→ **Work instructions**:
Edit the records from the line with "GoPro camera icon" through the line with "pos(469,106)" by replacing "checkbox" with "check box", and give those lines again with nothing else changed.

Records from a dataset
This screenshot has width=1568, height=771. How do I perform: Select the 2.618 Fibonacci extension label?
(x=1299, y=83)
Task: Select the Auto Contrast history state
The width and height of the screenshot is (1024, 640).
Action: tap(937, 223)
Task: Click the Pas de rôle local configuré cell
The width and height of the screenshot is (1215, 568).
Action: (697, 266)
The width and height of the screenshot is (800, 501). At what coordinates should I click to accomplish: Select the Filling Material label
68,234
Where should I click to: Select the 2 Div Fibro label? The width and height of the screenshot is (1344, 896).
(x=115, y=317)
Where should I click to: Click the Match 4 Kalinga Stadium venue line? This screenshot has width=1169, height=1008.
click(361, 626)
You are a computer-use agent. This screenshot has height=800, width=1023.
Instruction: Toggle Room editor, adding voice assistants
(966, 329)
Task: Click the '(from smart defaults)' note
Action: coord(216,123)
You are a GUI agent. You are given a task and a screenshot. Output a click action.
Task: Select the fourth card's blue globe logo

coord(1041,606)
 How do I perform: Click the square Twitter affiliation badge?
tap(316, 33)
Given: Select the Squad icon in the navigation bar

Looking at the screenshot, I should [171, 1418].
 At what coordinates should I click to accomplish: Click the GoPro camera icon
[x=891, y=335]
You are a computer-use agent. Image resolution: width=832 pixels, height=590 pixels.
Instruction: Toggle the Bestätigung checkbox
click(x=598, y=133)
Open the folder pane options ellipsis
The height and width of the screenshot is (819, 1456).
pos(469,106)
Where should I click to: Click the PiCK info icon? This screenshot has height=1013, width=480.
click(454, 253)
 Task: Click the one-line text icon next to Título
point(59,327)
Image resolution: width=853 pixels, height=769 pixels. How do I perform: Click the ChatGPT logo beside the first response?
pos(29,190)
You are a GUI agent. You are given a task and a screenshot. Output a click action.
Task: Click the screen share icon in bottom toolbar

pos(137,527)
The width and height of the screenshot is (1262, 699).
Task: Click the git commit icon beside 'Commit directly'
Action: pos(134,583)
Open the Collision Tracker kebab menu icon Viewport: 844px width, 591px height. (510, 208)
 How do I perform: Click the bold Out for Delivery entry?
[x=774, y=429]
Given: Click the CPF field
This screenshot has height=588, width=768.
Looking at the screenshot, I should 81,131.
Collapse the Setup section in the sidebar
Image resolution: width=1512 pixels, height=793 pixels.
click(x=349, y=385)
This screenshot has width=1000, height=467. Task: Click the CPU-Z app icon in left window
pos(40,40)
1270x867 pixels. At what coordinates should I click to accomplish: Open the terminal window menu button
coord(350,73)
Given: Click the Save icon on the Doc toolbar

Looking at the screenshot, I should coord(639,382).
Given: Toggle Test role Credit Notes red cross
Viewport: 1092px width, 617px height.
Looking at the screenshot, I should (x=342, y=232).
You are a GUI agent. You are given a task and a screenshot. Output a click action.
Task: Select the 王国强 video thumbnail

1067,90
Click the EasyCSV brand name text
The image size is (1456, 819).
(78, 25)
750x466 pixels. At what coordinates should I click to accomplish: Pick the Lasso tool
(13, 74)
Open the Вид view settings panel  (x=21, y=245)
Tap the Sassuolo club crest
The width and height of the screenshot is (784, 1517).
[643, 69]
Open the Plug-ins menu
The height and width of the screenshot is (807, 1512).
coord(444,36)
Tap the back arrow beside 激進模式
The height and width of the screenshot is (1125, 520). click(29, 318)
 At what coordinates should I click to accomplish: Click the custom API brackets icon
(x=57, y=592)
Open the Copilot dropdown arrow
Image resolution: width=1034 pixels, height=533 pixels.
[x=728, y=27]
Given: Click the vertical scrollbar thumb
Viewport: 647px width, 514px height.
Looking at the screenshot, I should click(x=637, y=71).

→ **Exercise answer**:
 At what coordinates should I click to accomplish: Click the GoPro camera icon
[x=891, y=335]
You are a computer-use agent. Image resolution: width=832 pixels, height=590 pixels.
Instruction: Toggle the Bestätigung check box
click(x=598, y=133)
Open the folder pane options ellipsis
The height and width of the screenshot is (819, 1456).
pos(469,106)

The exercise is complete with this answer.